The interview is now up on YouTube, where the second half of the program features artist and yoga instructor Elizabeth Hughes .
The other morning, I received an alarming note that the Mayor of Warwick is considering the prospect of evicting the Warwick Center for the Arts from their longtime home in order to convert the historic Kentish Armory Building into a municipal office, as according to this article in the Warwick Beacon. Suffice it to say, I do not believe that this is a well considered plan.

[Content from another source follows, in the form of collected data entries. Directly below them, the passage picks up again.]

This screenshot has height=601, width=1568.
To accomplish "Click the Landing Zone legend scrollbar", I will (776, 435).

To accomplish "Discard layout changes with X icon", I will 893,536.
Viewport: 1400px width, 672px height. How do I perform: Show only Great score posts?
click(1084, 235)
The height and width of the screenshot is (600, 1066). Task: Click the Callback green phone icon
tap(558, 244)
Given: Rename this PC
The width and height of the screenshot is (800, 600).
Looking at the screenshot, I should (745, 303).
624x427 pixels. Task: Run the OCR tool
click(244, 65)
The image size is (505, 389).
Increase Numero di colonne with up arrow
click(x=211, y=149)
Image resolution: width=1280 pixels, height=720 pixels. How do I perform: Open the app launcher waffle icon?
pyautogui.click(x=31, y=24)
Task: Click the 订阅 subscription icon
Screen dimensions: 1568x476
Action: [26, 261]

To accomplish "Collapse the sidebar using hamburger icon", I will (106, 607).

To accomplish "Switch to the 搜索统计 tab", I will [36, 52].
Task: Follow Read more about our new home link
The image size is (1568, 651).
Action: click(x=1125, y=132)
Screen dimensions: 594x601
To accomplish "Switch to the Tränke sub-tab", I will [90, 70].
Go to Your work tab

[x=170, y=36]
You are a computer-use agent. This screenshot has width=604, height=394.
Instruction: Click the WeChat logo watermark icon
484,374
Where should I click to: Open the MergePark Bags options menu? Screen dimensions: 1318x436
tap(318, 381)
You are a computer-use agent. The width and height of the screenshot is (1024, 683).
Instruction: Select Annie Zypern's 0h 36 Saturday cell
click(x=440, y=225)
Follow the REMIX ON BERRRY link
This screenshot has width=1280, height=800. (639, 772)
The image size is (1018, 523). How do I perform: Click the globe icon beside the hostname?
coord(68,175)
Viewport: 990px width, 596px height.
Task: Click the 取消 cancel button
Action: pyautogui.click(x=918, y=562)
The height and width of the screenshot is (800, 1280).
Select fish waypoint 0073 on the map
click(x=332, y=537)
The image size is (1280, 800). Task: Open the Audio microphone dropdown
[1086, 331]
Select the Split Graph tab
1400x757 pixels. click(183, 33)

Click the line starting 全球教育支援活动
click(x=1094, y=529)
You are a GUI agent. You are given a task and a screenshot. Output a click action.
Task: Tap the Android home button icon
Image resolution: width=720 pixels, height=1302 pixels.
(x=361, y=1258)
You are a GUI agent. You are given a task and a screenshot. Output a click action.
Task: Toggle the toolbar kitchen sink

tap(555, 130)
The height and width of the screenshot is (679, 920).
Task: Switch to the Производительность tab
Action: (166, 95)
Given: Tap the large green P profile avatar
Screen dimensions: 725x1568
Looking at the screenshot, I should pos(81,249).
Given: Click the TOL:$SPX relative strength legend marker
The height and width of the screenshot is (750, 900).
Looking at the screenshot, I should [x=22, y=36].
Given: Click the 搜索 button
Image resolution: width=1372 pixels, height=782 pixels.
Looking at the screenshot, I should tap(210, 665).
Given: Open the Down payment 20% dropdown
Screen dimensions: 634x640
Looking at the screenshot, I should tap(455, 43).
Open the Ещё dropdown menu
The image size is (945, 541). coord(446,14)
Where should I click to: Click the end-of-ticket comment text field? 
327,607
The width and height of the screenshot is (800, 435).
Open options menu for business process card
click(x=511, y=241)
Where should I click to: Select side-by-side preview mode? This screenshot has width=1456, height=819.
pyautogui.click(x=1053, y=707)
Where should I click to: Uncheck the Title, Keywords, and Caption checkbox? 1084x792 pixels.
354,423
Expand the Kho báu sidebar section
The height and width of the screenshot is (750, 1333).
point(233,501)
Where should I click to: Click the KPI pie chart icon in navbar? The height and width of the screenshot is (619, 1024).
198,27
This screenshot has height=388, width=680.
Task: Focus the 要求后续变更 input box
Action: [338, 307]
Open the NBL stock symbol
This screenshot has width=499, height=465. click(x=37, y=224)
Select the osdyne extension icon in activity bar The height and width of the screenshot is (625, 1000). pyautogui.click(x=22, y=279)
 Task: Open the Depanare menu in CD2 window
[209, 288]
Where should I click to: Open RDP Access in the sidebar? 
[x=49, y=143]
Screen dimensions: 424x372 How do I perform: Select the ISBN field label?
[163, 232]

The WCOA has long been a vital center of arts and culture . Yesterday, I wrote this letter to Mayor Solomon. I am hoping that my input, along with may others , may help him to find an alternative plan that preserves the WCOA in their historic home.
Dear Mayor Solomon,
My name is Krzysztof Mathews. I am a resident of Warwick, and I am writing to you out of concern for the proposed plans to evict the Warwick Center for the Arts from their home at the historic Kentish Armory building.
The Warwick Center for the Arts plays a vital role for the arts here in Rhode Island. Situated between Wickford and Providence, it provides an excellent space and serves a wide cross section of the arts community. For the youngest emerging artists, the WCOA has consistently offered a robust selection of classes. This is the foundation that can help young people to begin a lifelong appreciation of the arts and their own developing skills and enjoyment of the practice of art. The main gallery is a beautiful space that has been lovingly developed over years of hard work and careful remodeling to create an accessible exhibition venue that has hosted a truly wide and diverse series of shows in every media, and in a substantial range of subjects and themes. Over many years, arts groups such as the SENE Film festival, the Art League Rhode Island, 19 on Paper, the University of Rhode Island Department of Art and Art History, and RISCA have all shared their art, workshops, and events in this space.
And let us also not forget that the WCOA has been a place that offers a location for music and live performance including a local comedy improv group. To find an arts venue that offers all of these benefits to the public is an increasingly rare thing!
I fear that if the WCOA is forced to evict their space, they may well find themselves without a location that allows them to provide the public and the arts community with these opportunities and services, and that would be a serious loss.